The benefit of aspirin in reducing cardiovascular (CV) events or mortality in those patients with known CV disease (secondary prevention) is well established.  However, the benefit of aspirin in those without CV disease (primary prevention) is less clear.  Various organizations have differing opinions and recommendations regarding who, if anyone, should receive aspirin in this capacity, and their recommendations are summarized further below.  To go straight to the current recommendations, skip down to 'Current Recommendations'.

Meta-analysis data

Much of the rationale for the recommendations from the organizations below comes from two meta-analyses.  The first was the 2009 Antithrombotic Trialists’ Collaboration’s meta-analysis that included 95,000 patients in the primary prevention group.¹  With regards to the effect of long-term aspirin versus placebo, the following was found:

• Serious vascular events were reduced with aspirin (0.51% vs 0.57% per year, p=0.0001), which was mostly due to a reduction in…
• Nonfatal MI (0.18% vs 0.23% per year, p<0.0001)

No difference for aspirin versus placebo with regards to:

• Stroke (0.20% vs 0.21% per year, p=0.4)
• Hemorrhagic stroke (0.04% vs 0.03% per year, p=0.05)
• Other stroke (0.16% vs 0.18% per year, p=0.08)
• Vascular mortality (0.19% vs 0.19% per year, p=0.07)

And there was an increase in the aspirin group in:

• Gastrointestinal and extracranial bleeds (0.1% vs 0.07% per year, p<0.0001)

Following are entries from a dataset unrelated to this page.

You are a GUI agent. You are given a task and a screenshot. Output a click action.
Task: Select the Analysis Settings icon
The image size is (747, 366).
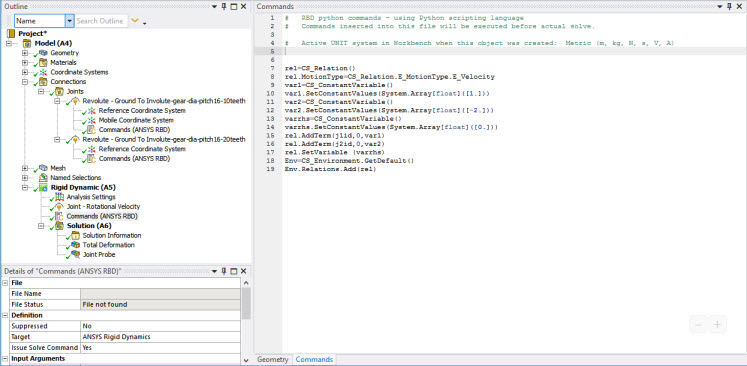tap(59, 197)
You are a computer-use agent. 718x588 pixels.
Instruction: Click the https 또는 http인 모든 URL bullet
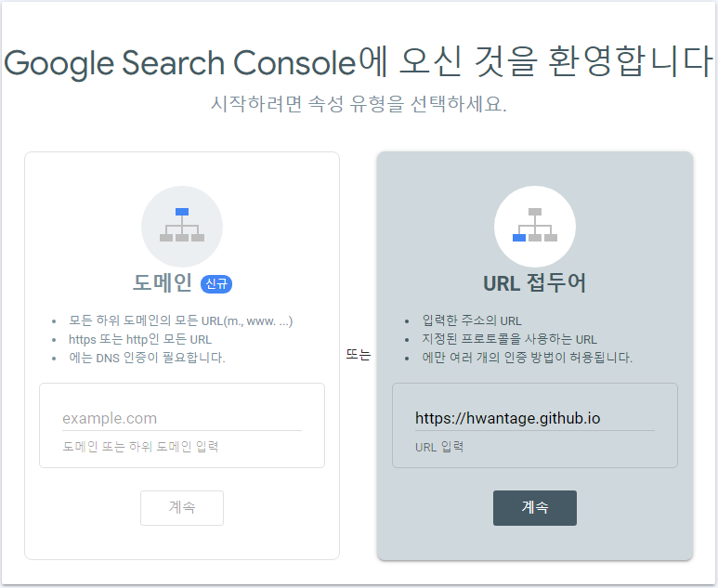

A more recent meta-analysis was published in 2012 (after the most recent guidelines were already out).  This study included the 95,000 patients above plus >5000 additional patients and came to similar conclusions. ² 

• Aspirin significantly reduced CV events, primarily driven by a reduction in nonfatal MI, with a number needed to treat of 120
• No significant difference in CV death or cancer mortality
• A significant increase in nontrivial bleeding, with a number needed to harm of 73
• Of note, these authors recommend not to use aspirin for primary prophylaxis because its benefit largely lies only by reducing nonfatal MIs (but not CV death) and is offset by clinically important bleeding events. (NNT is greater than NNH)

Current recommendations

2012 Joint European Society of Cardiology guidelines: ³

• Aspirin or clopidogrel “cannot be recommended in individuals without cardiovascular or cerebrovascular disease due to the increased risk of major bleeding” and this included those patients who also had diabetes. 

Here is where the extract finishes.